Fidelma, sa sœur, le convainc de ne pas lever une armée. Elle part enquêter dans un pays hostile en compagnie de Frère Eadulf, son mari, et de Enda, un guerrier de la garde royale. Mais ce qu’elle découvre…
Cette fois encore la belle religieuse rousse est confrontée à une situation qui met en péril l’équilibre de cette Irlande relativement stable politiquement. Le pays est divisé en cinq royaumes. Mais les rois doivent allégeance au maître du royaume de Tara, qui pilote une structure administrative et juridique qui coiffe l’ensemble.

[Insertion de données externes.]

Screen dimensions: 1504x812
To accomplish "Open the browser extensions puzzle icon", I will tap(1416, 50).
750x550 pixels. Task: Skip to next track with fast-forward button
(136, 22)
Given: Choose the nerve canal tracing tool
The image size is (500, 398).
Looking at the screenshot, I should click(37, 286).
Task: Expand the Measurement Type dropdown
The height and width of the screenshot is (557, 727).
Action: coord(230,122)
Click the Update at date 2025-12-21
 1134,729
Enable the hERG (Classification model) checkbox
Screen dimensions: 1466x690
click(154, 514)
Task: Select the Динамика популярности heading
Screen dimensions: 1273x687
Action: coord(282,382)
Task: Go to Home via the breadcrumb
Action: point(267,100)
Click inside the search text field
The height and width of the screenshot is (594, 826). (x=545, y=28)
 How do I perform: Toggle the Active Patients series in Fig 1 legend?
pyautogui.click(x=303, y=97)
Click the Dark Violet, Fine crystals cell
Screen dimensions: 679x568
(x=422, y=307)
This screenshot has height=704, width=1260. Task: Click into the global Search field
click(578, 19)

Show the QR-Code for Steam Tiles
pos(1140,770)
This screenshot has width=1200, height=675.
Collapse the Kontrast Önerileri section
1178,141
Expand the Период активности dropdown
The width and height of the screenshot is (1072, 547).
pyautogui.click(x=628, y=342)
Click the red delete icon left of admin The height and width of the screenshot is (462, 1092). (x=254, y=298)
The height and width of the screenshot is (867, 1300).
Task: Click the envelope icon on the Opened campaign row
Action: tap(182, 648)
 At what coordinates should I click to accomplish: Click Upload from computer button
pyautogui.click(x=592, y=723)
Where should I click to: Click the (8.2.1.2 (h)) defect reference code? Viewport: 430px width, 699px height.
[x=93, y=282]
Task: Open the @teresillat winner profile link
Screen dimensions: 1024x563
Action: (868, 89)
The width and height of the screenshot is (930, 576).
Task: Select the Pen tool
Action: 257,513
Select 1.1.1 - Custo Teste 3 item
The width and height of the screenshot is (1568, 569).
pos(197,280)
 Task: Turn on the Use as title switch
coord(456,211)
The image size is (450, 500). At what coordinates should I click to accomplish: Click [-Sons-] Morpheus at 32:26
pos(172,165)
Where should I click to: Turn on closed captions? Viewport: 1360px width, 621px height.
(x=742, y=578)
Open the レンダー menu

L’Église, à l’époque, était indépendante de Rome car de nombreux points théologiques les séparent.
Avec cette héroïne, le romancier explore toutes les contrées de l’Irlande du Haut-Moyen Âge, que ce soit dans le domaine géographique, politique, social, religieux, artisanal, industriel, culturel… Il propose de fines remarques sur les comportements humains des individus de cette époque, comportements qui n’ont guère évolué, pour ne pas dire qu’ils ont régressé ‚dans certains domaines et dans certaines régions du globe.
Évoquant un monastère, il parle de : “…ces communautés masculines obnubilées par le beau sexe et les relations charnelles.” Il décrit l’importance des peurs primitives ancrées en chacun de nous, peurs qui, malgré les tentatives religieuses, ne sont pas éradiquées et restent vives comme ces croyances aux démons, cette appréhension des ténèbres.
Cette société était égalitaire. Les femmes étaient protégées par un ensemble de lois et possédaient des droits identiques à ceux des hommes. On était à des années-lumières de ce que l’on peut constater aujourd’hui dans les trois quarts de la Terre. Certes, on pourrait s’étonner que des gens du peuple utilisent un vocabulaire assez relevé comme ce charron d’un village perdu dans une contrée sauvage qui interroge : “Dans quel dessein ?“
Avec un style fluide, une écriture agréable à lire et un art du récit, Peter Tremayne offre des histoires solidement documentées, passionnantes à suivre tant pour l’héroïne que pour les galeries de protagonistes qui l’entourent et les sujets abordés.
serge perraud
Peter Tremayne, La jeteuse de sort (The Shapeshifter’s Lair), traduit de l’anglais (Royaume-Uni) par Corine Derblum, Éditions 10/18, coll. “Polar”, 396 p. — 14,90 €.